Senado decide não votar MP que retira benefícios de jovens empregados

    MP do Emprego Verde Amarelo reduz encargos trabalhistas para patrões e multa indenizatória em caso de demissão

    Foto: Marcos Oliveira/Agência Senado

    Senadores decidiram não votar a medida provisória do Emprego Verde e Amarelo, apresentada por Jair Bolsonaro e que reduz encargos para patrões que contratarem jovens no primeiro emprego. A proposta ainda beneficia empregadores que contratarem pessoas acima de 55 anos que estavam fora do mercado formal.

    A medida perde validade na próxima segunda-feira (20). De acordo com informações da Folha de S.Paulo, líderes partidários acordaram nesta sexta (17) que não vão votar a MP. O clima é de rebelião, devido aos ataques de Bolsonaro ao presidente da Câmara, deputado Rodrigo Maia (DEM-RJ).

    Os senadores criticam também o tempo para apreciação da MP, aprovada na última terça-feira (14) pela Câmara e logo encaminhada para o Senado.

    “De fato, está complicada essa situação. Todo dia é a mesma coisa, colocam as matérias de forma atropeladas. A gente precisa de tempo. Não dá para superar o regimento, nem as normas estabelecidas. Isso dificulta muito”, avaliou o presidente do Senado, Davi Alcolumbre (DEM-AP).

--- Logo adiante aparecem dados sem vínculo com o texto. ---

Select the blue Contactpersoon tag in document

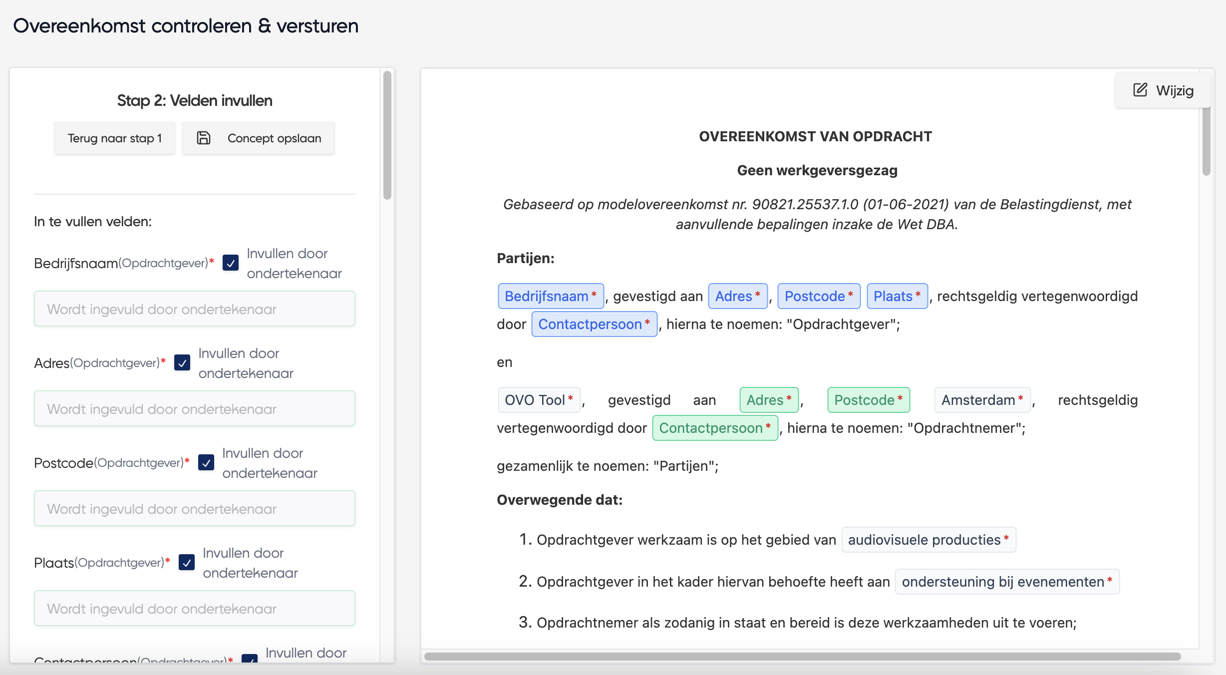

    Ainda segundo a Folha, a MP chegou no Senado sob polêmica dos líderes partidários, porque ela altera regras trabalhistas em meio ao estado de calamidade decretado por causa da pandemia. Entre as medidas estão o salário de até R$ 1.552,50 e recebimento de metade da multa indenizatória em caso de demissão.

    Se não for votada até segunda (20), o Congresso terá de definir, via projeto de decreto legislativo, as regras para os atos ocorridos na vigência da medida.